MS-Optics is the company belonging to Sadayasu Miyazaki. Miyazaki-san, now an octogenarian, worked out of small office near Tokyo, and for a “retirement job” hand-assembled (and individually numbered) lens in the Leica M-mount. The M-mount lenses were a comparatively easy target for a one-person optical scientist as they have no focusing automation, feature a small mount size, and have excellent and published optical designs going back to the earliest years of 20th Century photography.

The focus of Miyazaki’s optical designs (pun intended) was always to revive distinguished optical designs from the past, and to keep form factor small and lightweight.
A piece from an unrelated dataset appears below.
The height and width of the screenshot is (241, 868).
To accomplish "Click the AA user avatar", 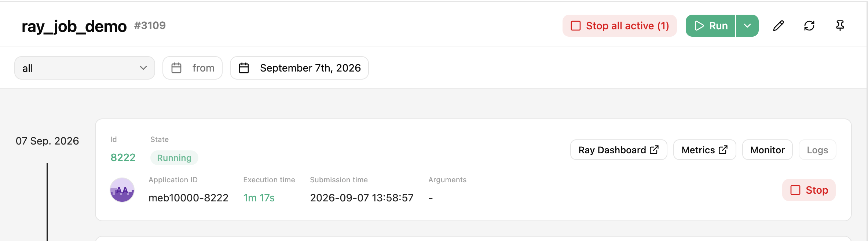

So compared to the much larger and more expensive lenses from Leica with the same nominal specifications, these lens certainly have pluses and minuses.

On the pro side, the MS-Optics lenses are certainly less expensive than the Leica’s Noctilux line (if you can find a Miyazaki lens at all, because he doesn’t seem to be making new ones, so those available are used and mostly in Japan). Also, the size and weight are extremely manageable.
On the other hand, I have no doubt that any lens made by Leica is more sturdily built, easier to manipulate, and likely much more critically sharp.

Although the Miyazaki lenses have a toy-like appearance and feel, optically they are quite real, and provide a distinctive look.
For the images shown in this story, I used my Leica 11MP. Between the camera and the MS-Optics ISM 50mm f/1.0 I added the Leica Macro-Adapter-M to be able to get closer. I photographed all images with the lens wide-open (slightly wider than the stated maximum of f/1.0, some something like f/0.97) hand held, getting very close to the subject. With the image of a blade of grass (at the top of the story), this meant getting down on the ground. Critical focus was difficult but not impossible using the camera’s focus magnifier and the Visoflex 2 EVF viewfinder.
The pleasing and distinctive partially focused images remind me a bit of the results from my Lensbaby optics, which I have also used on my Leicas via and an Novoflex adapter to the F-Mount.